大和はひたすら耐えてどこへも訴えてはいないが。
「だからさ、風紀に」
「大和」
ここでいつもと同じように途中で助け舟が入った。
会長、白水御影が遮ったのだ。
「悪い、上総委員長。うちの副会長は今回何をやらかしたんだ」
「提出書類に誤字です。おまけにそのせいで違う意味に取れる文章になっていたんです。僕が見つけなければ誤解を生んで大変なことになっていました」
「それは申し訳ない。後の指導は生徒会で行う。だから今はこれで勘弁してやってくれないか?頼む」
そう言って御影は謝罪と願いを込めて頭を下げた。
何もしていない幼馴染みにこんなことをさせてしまうなんて、と大和はこの瞬間が情けなくなって特に自身への嫌悪感でいっぱいになる。
「良いでしょう。しかし容易に下げられるなんて安い頭ですね。まあ、そこのと違って有能ですけど」
そんな御影にも毒舌は容赦なく飛ぶ。
だが当の本人は気にした様子もなく反省している大和へ視線を向けた。
「ほら、許可もらえたし行くぞ」
「うん」
御影はコツンと大和の額を軽く小突くと、手を取り風紀委員室から連れ出した。
扉が閉まっても倖は不機嫌そうにもう見えもしない二人の方に顔を向け続けていた。
そんなことを知らずにぐるぐると渦巻く感情からやっと脱した大和は生徒会室まで戻ってきていた。

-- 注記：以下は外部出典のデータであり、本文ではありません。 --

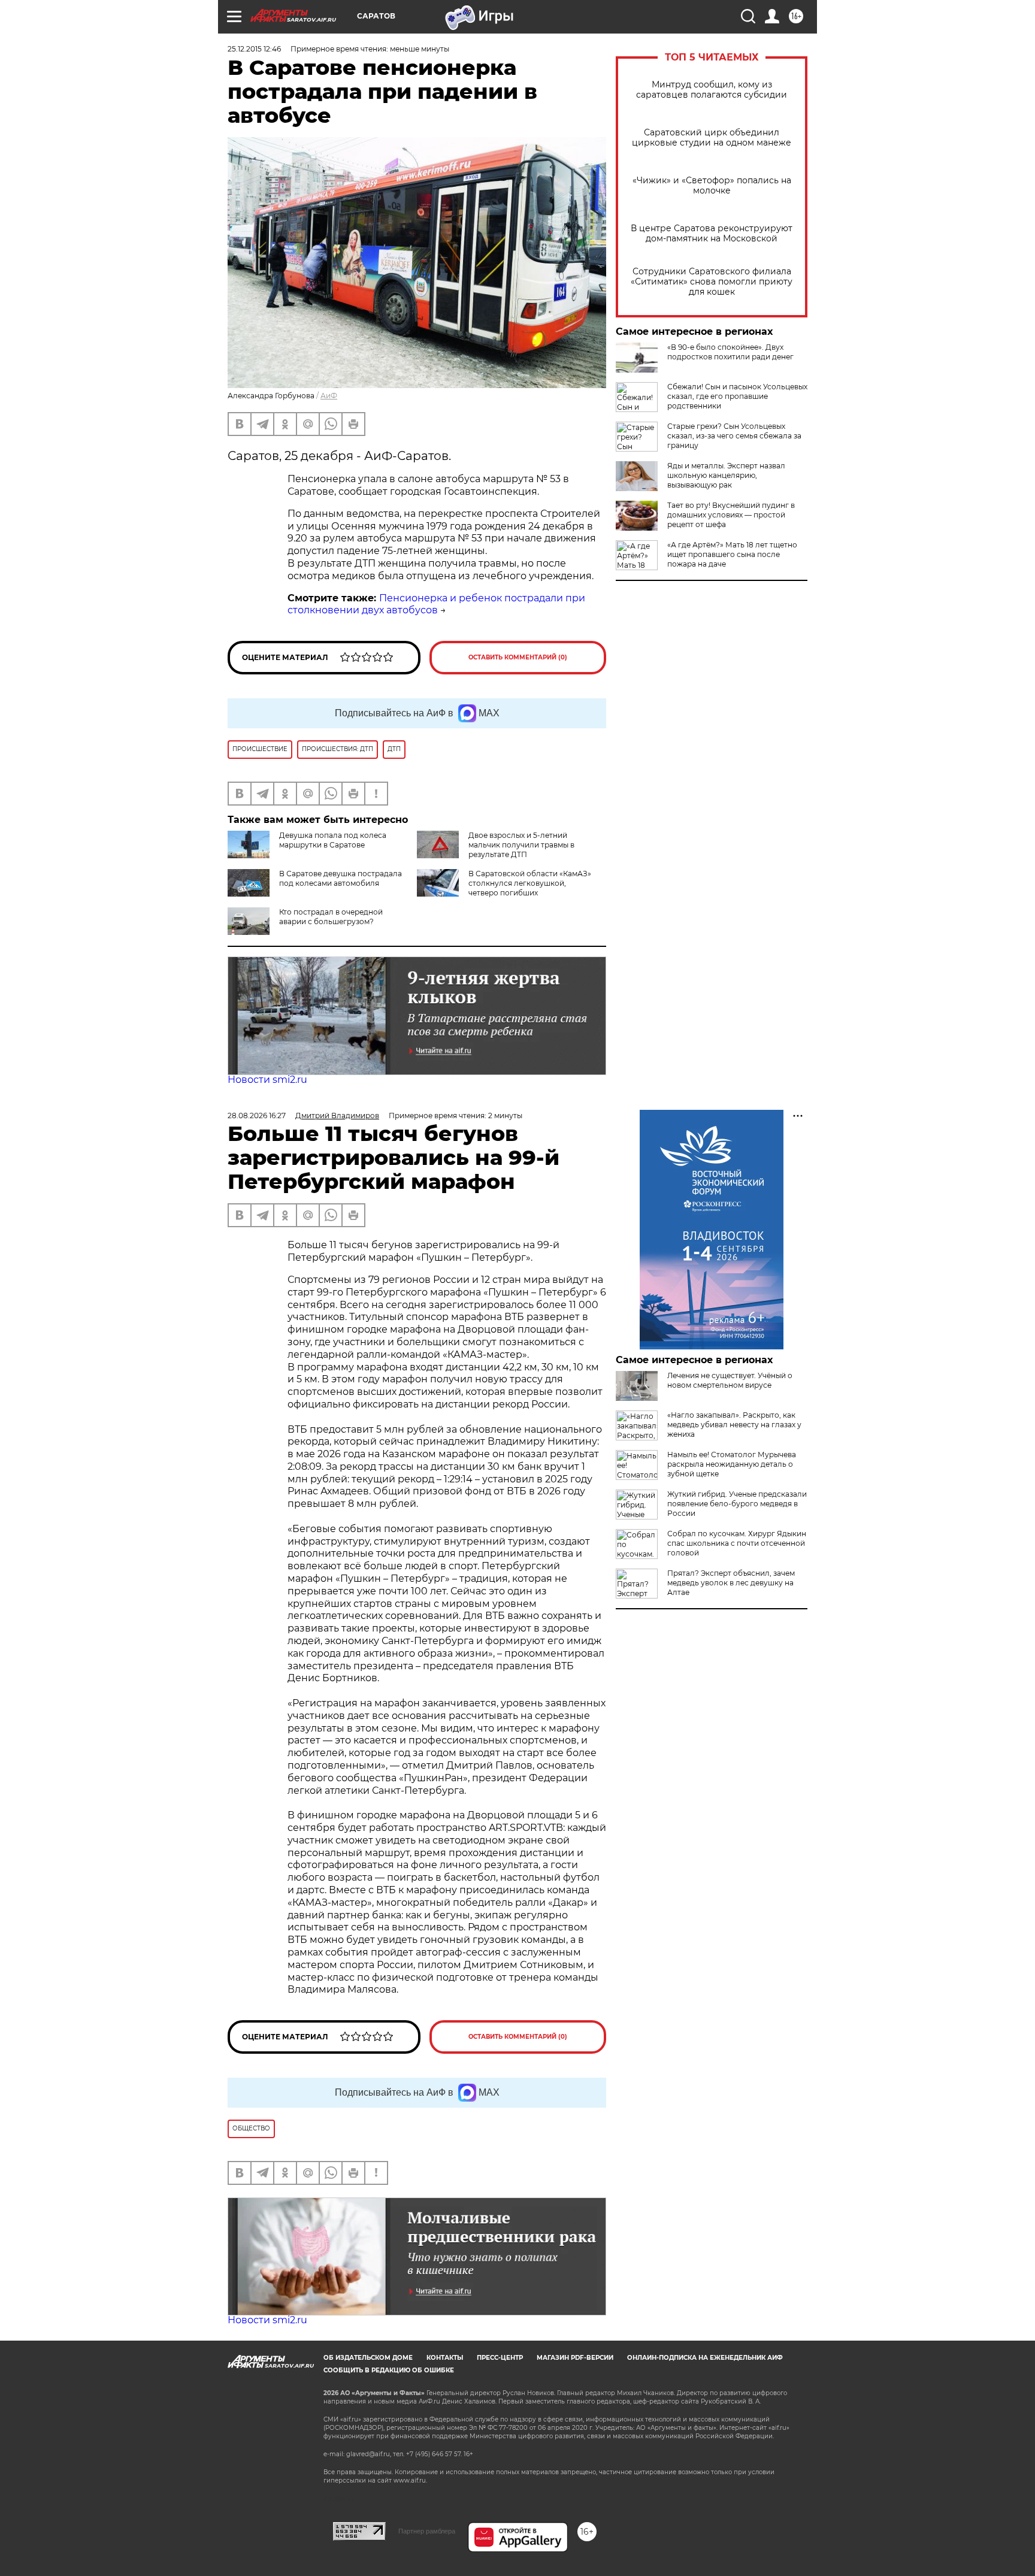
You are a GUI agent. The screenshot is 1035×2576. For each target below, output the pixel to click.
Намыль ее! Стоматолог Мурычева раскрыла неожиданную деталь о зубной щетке (731, 1464)
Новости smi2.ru (267, 1079)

「御影、いつもありがとう。けどまた迷惑かけてごめん」
「いや、俺は大和がいて助かってるから。書面なんてものに残らないところなんか特にありがたいことしてくれてる。それに自分のミスではない所でも黙って怒られてくれているんだ、こっちこそ悪いな」
「でも」
「でもじゃないって。昨日なんか書類止めのホッチキスの針が曲がっていなくて危ない、だろ?そんな黙って直しておいてくれたって良いところをわざわざ言うとか、あいつも細かすぎるとこあるし」
御影はそう戸惑いを隠すように苦笑いしている。
大和自身どうも倖は他の人とは異なる態度で接されていると感じている。
いつも見ているわけではないが、少なくともそうしている分に手厳しさはないのだ。
これは大和を生理的に受け入れられないということではないのだろうか。
過去の生徒会と風紀委員会は特に険悪な関係ではなかった。
それなのに大和のせいで今期はそうなってしまっているのだ、心苦しくて仕方ない。
「書類提出、これからは誰かに頼んだ方が良いのかな」
せめて面倒なことは最小限にしなければと思い至ったのがそれだった。
こんな風に助けてもらってばかりでは、余計な手間をかけさせているような気がしてならないからだ。
「そうだな、これからは俺が行くよ」
「ごめん、煩わせて」
「だから良いって、誰だって相性が合わない人はいるだろうから」
はっきりと断言はしていないが御影も倖の大和への態度は同じような見解らしい。
被害妄想ではなさそうで、疎外感で寂しくなった。
これで顔を合わす機会がなくなって何も感じないようになれば幸いだ。
大和はこれで全てが解決するとお気楽な思考は持ち合わせていなかったが、この決断により更に悪化するとも思っていなかった。
◇◆◇◆◇
所戻って風紀委員室。
「委員長がまた職権乱用してます」
「うわ、また堂々とストーカー行為を」
「会長がいつも邪魔して、鬱憤が溜まってますからね」
「いや、だからってしたら駄目だろ。副会長完全に被害者だし」
彼らの目の前には監視カメラの映像を睨みながら小刻みに震える倖の姿があった。
見つめているのは生徒会室の中。
いや正しくは大和を、だ。
音声を拾うことができるので会話も筒抜けであった。
「何あれ何あれ何あれ」
平委員たちの囁きなど耳に入っておらず、倖はひたすら憤っていた。
風紀で更正してやる、と引き込みたいのだが狙って御影に邪魔されて上手くいかない。
下僕を生徒会に潜ませてはいるが思い通りにならないのだ。
「役立たずが」
低くつぶやかれたそれに冷や汗をかきながらも、平委員二人は考察を再開した。
「でさ、副会長って本当にミスが多いのか?」
「いえ、少々鈍いところがありますが…どうやら委員長の手引きで小細工しているせいのようです」
「あー、やっぱ?毎回書類を渡されて直ぐにミスを見つけるなんておかしいと思ってたんだよな」
小声とはいえ反応がないのを良いことに本人の前で大っぴらである。
倖が憤慨するのは大和との仲を邪魔する事柄なので、そうでなければ気にも留めないことを二人はわかりきっていた。
「話の流れから接触が減りそうだし、このままじゃ委員長がヤバい方向に走りそうな気がするのは俺だけか?」
「大丈夫だ、俺もするから」
「いや、それ全然大丈夫じゃねえし」
こうして今日も哀れな大和へ向けて心の中で合掌するのであった。